Developing a steady state growth model for epithelial cancer cells and biocontained E.coli DEP cells.

• Vishal Somasundaram, Chemical Engineering, University of Delaware

• Priyanka Nain, Department of Chemical and Biomolecular Engineering, University of Delaware
• Aditya Kunjapur, Department of Chemical and Biomolecular Engineering, University of Delaware

Emerging research indicates that microbial interactions play a pivotal role in the success of in vivo studies leading to cancer treatments. The interaction between bacteria and mammalian cells is complex and not yet fully characterized. However, Kunjapur et al. have developed in vitro methods to verify bacterial containment when in contact with mammalian cell cultures. This study aims to further the development of a stable coculturing environment in which bacterial and mammalian cells can coexist. For our investigations, we selected the A549 cell line due to its robust growth characteristics in laboratory conditions and its heightened sensitivity to an array of oncological interventions, making it an invaluable model for subsequent in vivo explorations. In conjunction, we are utilizing an engineered Escherichia coli strain, DEP, a synthetic auxotroph characterized by its dependency on a nonstandard amino acid, biphenylalanine (bipA). This synthetic auxotroph displays significant promise for its potential role as a biosensor or as a therapeutic host in disease models. Coculture techniques were used to assess bacterial escape and proliferation within mammalian monolayers. Using fluorescence microscopy and selective plating, we demonstrated no viable extracellular bacteria up to 72 hours following infection of A549 cells with DEP cells. The infected mammalian cells showed no morphological abnormalities in nonpermissive conditions, while in a permissive state, steady state coculture work is still being pursued.
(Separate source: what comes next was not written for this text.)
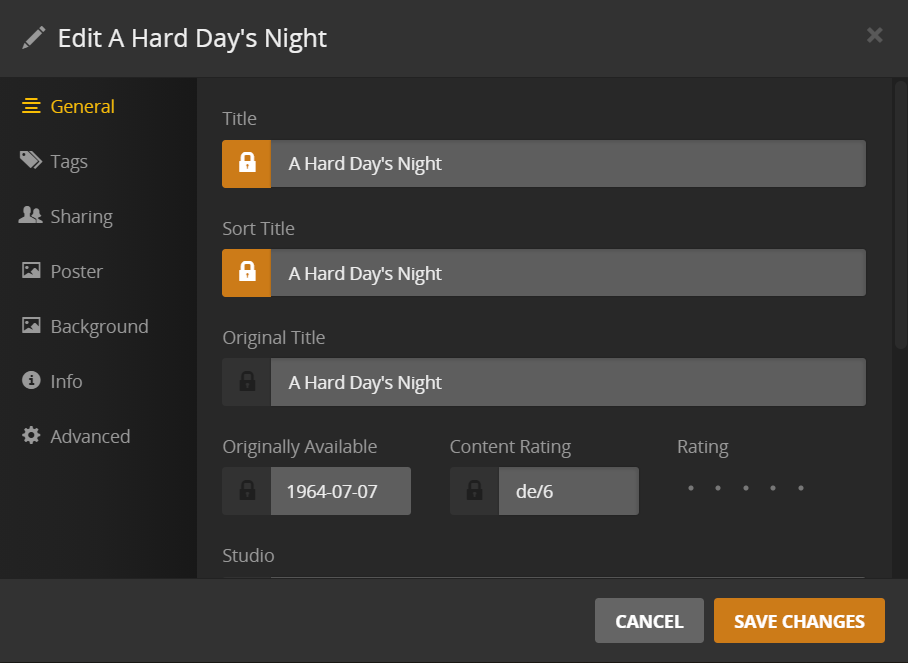908x663 pixels.
Task: Toggle the Originally Available lock
Action: tap(247, 491)
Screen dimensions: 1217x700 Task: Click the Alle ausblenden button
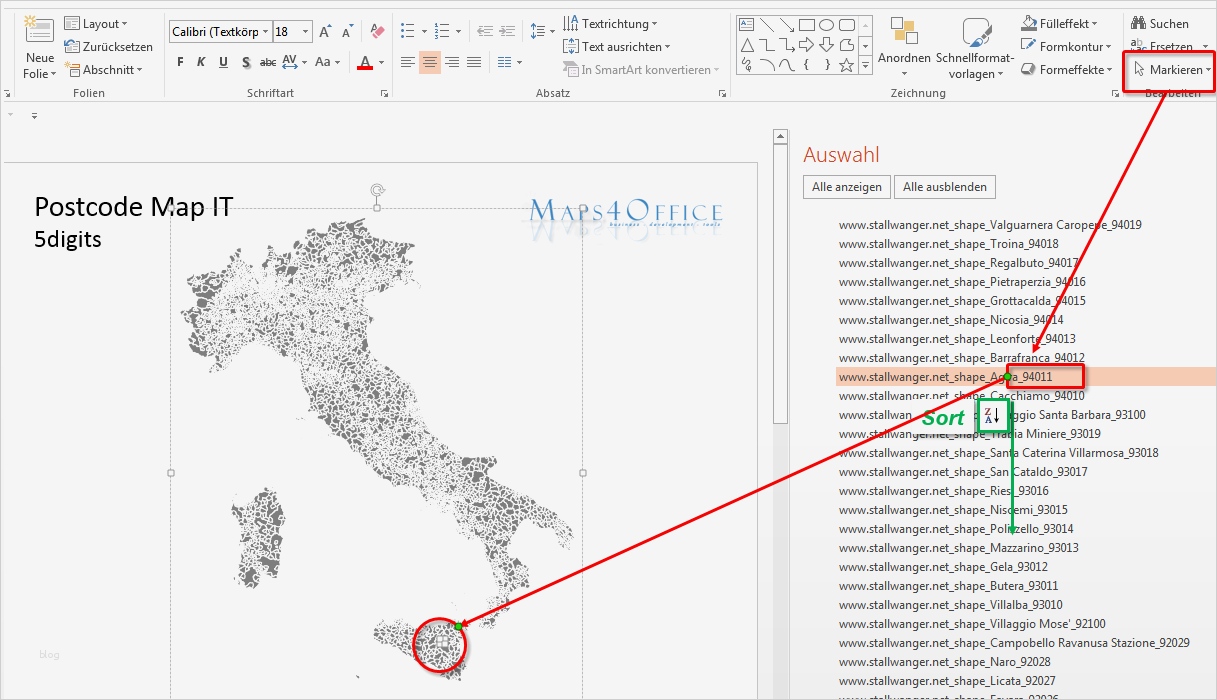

Additionally, we have developed a predictive model based on the Monod growth kinetics to characterize the growth dynamics of DEP in the presence of bipA. The model drew upon various assays that tested factors such as substrate presence, inoculum density, and media composition to replicate in vitro conditions accurately. Such a model helps understand cell behavior under varying conditions but also aids in optimizing coculturing environments for potential therapeutic interventions.